But my second thought was, “This is going to wreak havoc on the secondary textbook publishing industry.” Just look at all the problems that exploit the baseball context:

- Location of the pitcher’s mound (Q2)
- Throw from catcher to second base
- Throw from catcher to second base
- Distance from first base to third base (Q4)
- Runner’s speed in relation to second base

All of those problems are predicated on a consistent distance between bases. Won’t the relocation of second base cause inconsistency?

Well, actually, it won’t.

According to the official rules of baseball, one vertex from first base, third base, and home plate are to be coincident with three vertices of the infield square; but, the *center* of second base is to be coincident with the fourth vertex. With the rule change, second base will be moved so that one of its vertices will be coincident with the fourth vertex of the infield square, finally bringing a state of geometric consistency to the game that I, for one, believe is long overdue. The image above shows the new (white) and old (gray) locations of second base.

The question all fans should be asking isn’t why are they changing the layout of the infield. The more pertinent question is, what took so damn long?

As it turns out, second base doesn’t get all the credit for the previous configuration issues. To the contrary, it was the movement of the other bases that resulted in a problem. In the 1860s, it was generally agreed that all four bases should be positioned with their centers at the vertices of the infield square.
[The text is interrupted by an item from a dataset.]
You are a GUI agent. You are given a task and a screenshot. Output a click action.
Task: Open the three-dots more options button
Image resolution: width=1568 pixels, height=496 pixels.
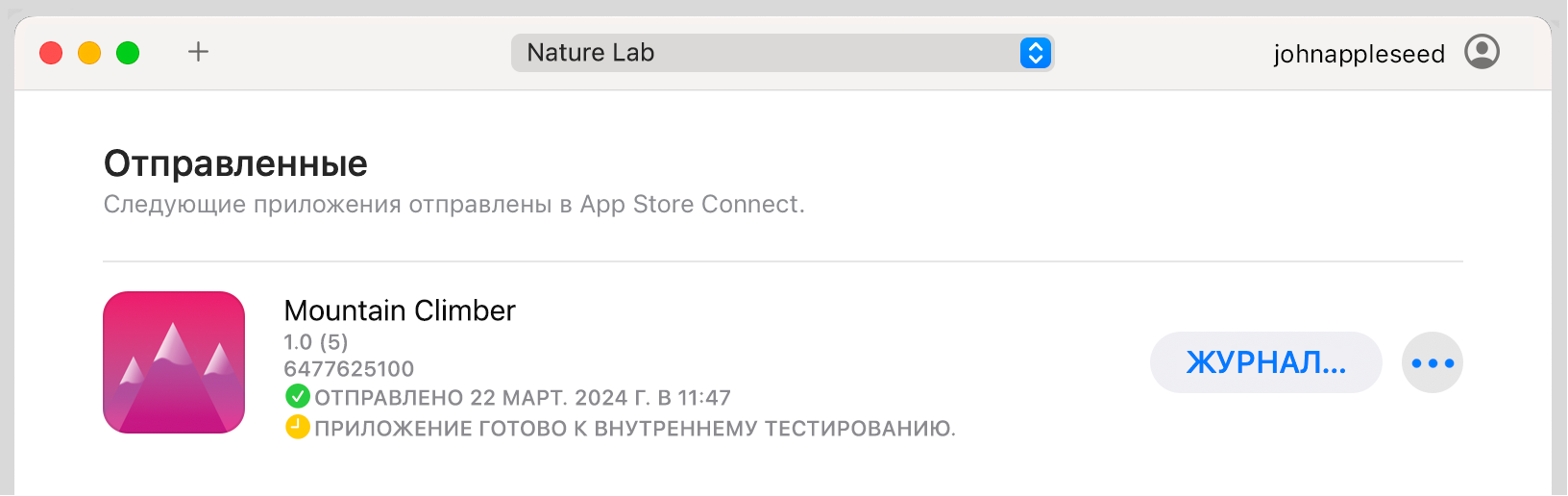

And by “generally agreed,” I mean that there was consensus about this, but it wasn’t officially stated in the rules until 1874. Then in 1877, the rules changed so that the back corner of home plate — at the time, home plate was still a square, not a pentagon like today — coincided with the vertex of the infield square, positioning all of home plate in fair territory. A decade later, first base and third base were moved to be entirely within fair territory, too; but most folks didn’t even notice, because that same year (1887) a number of other rules changes garnered more attention:

- Pitchers were limited to just one step when delivering a pitch; previously, they could take a running start
- Batters were prohibited from requesting a high or low ball from the pitcher, as they had been allowed in the past
- The pitcher’s mound was moved back five feet (from 50′ to 55′)
- Five balls were required for a walk, reduced from six
- Four strikes were required for a strikeout, increased from three

With so many drastic rules changes happening simultaneously, it’s hardly a surprise that first and third were repositioned in relative obscurity while second was left floundering in geometric misalignment.
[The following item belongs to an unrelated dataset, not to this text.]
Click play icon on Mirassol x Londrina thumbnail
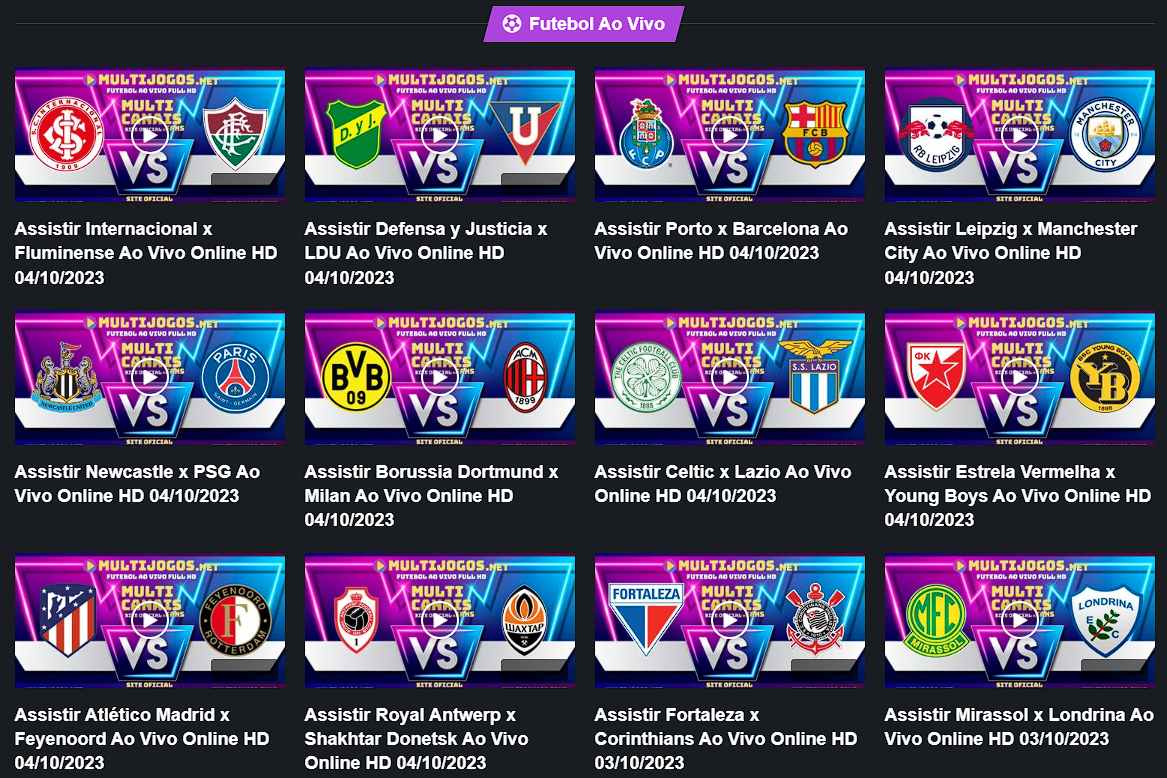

Just so you know, the rules change will only occur in the minor leagues this year. If it pans out, you can bet you’ll see it in the MLB in a year or two.

But why stop there? Here are some other rules changes in sports that should probably be implemented.

**Scoring system in football.** I mean, you can score 1, 2, 3, 6, 7, or 8 points depending on what you do. Isn’t that a little excessive? While we’re at it, let’s change the width of the field, too — who the hell thought 53⅓ yards was an appropriate dimension?

**College basketball uniforms.** Bring back 6, 7, 8, and 9. You may not have known that those digits are not allowed, because each of them requires two hands. Referees indicate the player who committed a foul using their fingers — for instance, holding up two fingers on the right hand and three fingers on the left to indicate that an infraction was committed by number 23 — and the digits 6‑9 would require more than five fingers.

**Frames in bowling. **Two balls ain’t enough. Give everyone three attempts to knock down all ten pins.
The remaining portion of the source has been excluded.